▶ DIRECTIONS
- 1) Answer these about the language excerpt below, marking each answer with the matching letter:
(a) What type must a conditional expression evaluate to?
(b) In the while loop sample, at what value of n does the loop exit early?
(c) What resolves an external function import?
- 2) Can you continue the language excerpt below from the point where it stops?

The language supports structured control flow with if-else conditionals and while loops. The conditional expression must evaluate to type bool:

control_flow.src
// If-else statement (else is optional)
if (a < b) {
    minval = a;
} else {
    minval = b;
}

// While loop with break and continue
var n int = 0;
while (n < 10) {
    if (n == 5) {
        break;      // Exit loop early
    }
    print n;
    n = n + 1;
}

Functions

Functions are defined with explicit parameter and return types. External functions can be imported for runtime integration:

functions.src
// External function import (resolved by linker/loader)

▶ INFORMATION PROVIDED
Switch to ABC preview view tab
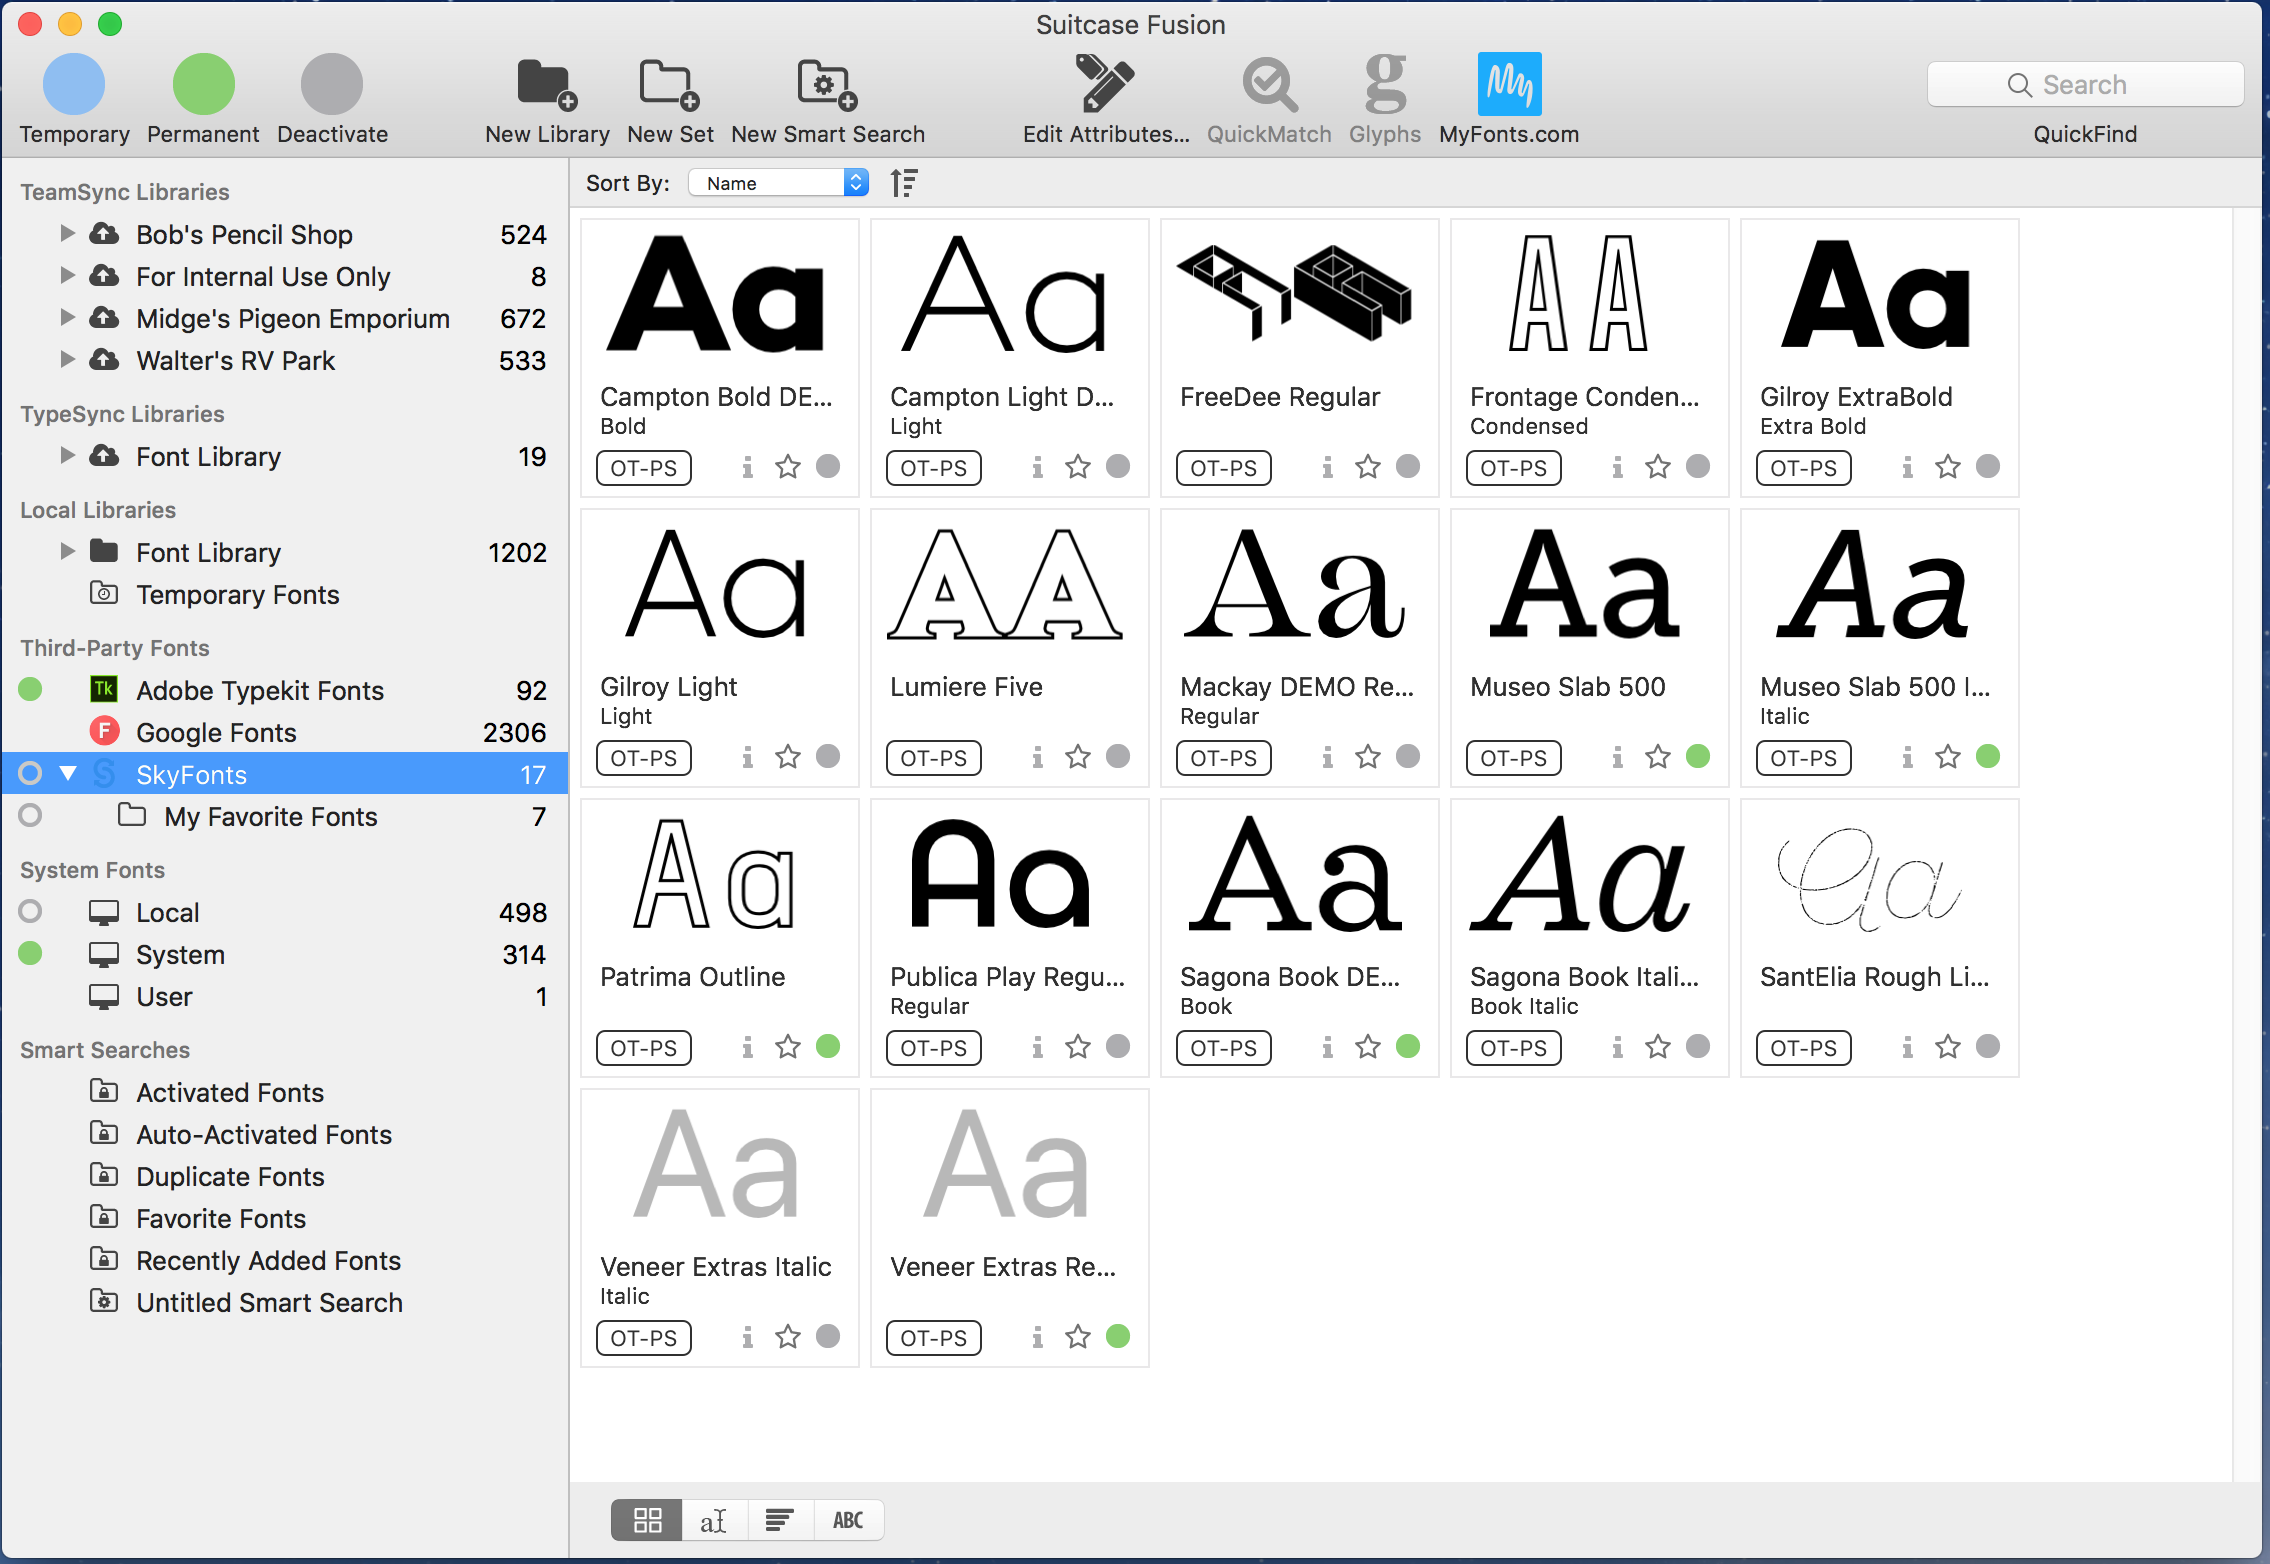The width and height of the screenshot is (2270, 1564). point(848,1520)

▶ TASK-BY-TASK RESULTS
- 1)
(a) bool
(b) 5
(c) The linker/loader

- 2)
import func sin(x float) float;

// Recursive function definition
func fibonacci(n int) int {
    if (n <= 2) {
        return 1;
    } else {
        return fibonacci(n-1) + fibonacci(n-2);
    }
}

// Entry point: main() takes no args, returns int
func main() int {
    var i int = 0;
    while (i < 20) {
        print fibonacci(i);
        i = i + 1;
    }
    return 0;
}
Scoping Rules

Global scope: Declarations outside functions are visible to the entire program.

Local scope: Declarations inside functions are only visible within that function.

No nested functions: Function definitions cannot appear inside other functions.

Initialization order: Global variable initializations execute before main().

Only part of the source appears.